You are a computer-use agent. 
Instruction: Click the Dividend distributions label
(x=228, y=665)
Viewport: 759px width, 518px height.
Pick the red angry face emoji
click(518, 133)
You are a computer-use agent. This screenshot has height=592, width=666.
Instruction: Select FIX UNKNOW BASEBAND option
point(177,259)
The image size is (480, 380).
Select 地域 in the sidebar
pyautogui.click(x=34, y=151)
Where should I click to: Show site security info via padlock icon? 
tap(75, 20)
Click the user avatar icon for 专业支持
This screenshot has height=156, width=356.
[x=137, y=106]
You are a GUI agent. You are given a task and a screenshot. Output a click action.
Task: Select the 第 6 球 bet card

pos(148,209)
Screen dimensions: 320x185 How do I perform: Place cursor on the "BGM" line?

* * *

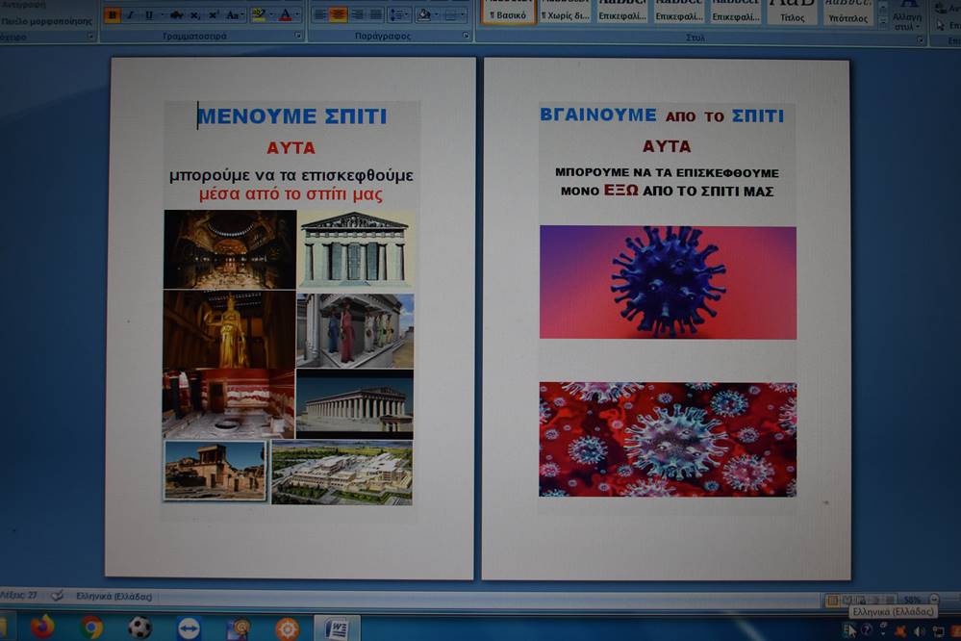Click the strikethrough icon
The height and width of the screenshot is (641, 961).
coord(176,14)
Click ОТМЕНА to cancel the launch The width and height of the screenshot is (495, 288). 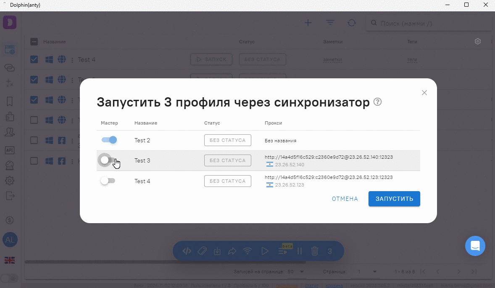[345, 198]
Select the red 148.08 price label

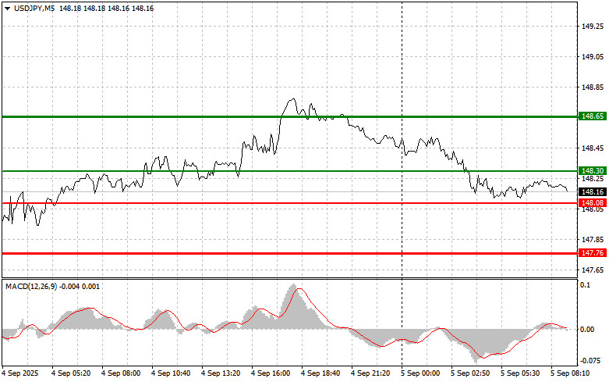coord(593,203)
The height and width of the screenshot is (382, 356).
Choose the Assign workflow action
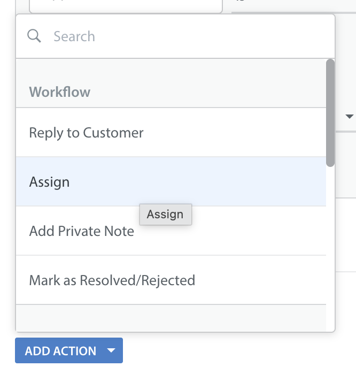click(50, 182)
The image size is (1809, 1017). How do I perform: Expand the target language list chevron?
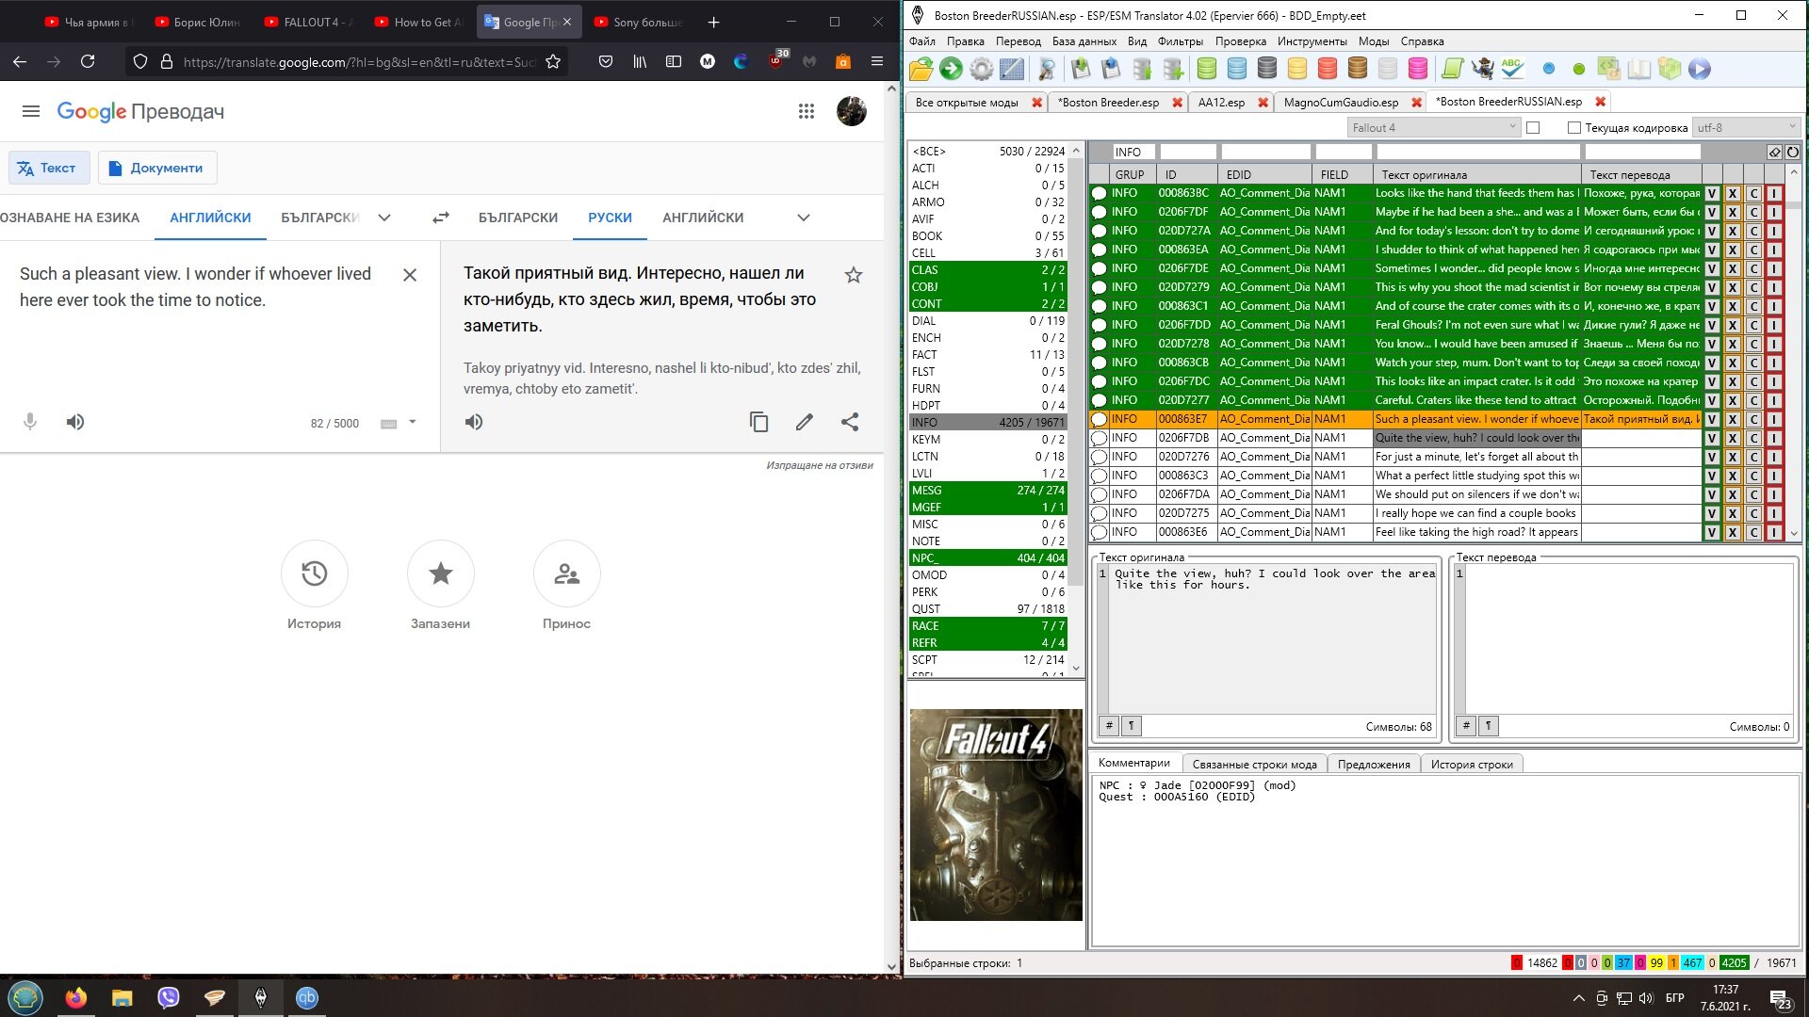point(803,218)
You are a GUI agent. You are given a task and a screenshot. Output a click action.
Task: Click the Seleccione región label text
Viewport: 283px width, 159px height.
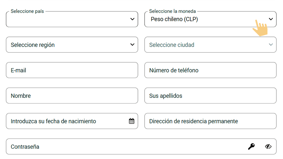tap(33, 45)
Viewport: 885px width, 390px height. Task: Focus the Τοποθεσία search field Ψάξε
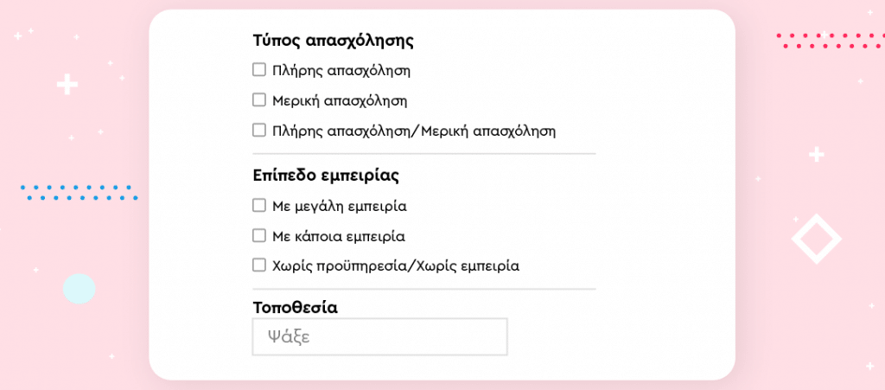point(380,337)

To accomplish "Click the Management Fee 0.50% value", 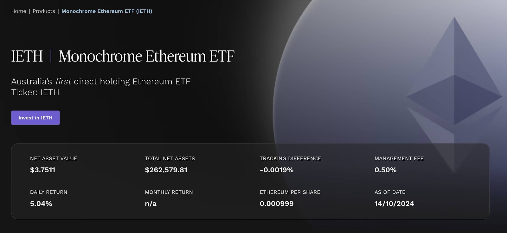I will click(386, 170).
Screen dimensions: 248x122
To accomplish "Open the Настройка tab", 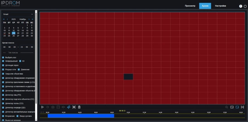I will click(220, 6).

__Exercise details__
Count the lines of the material above that contain the string "size", and reply with only that number.

__Exercise result__
2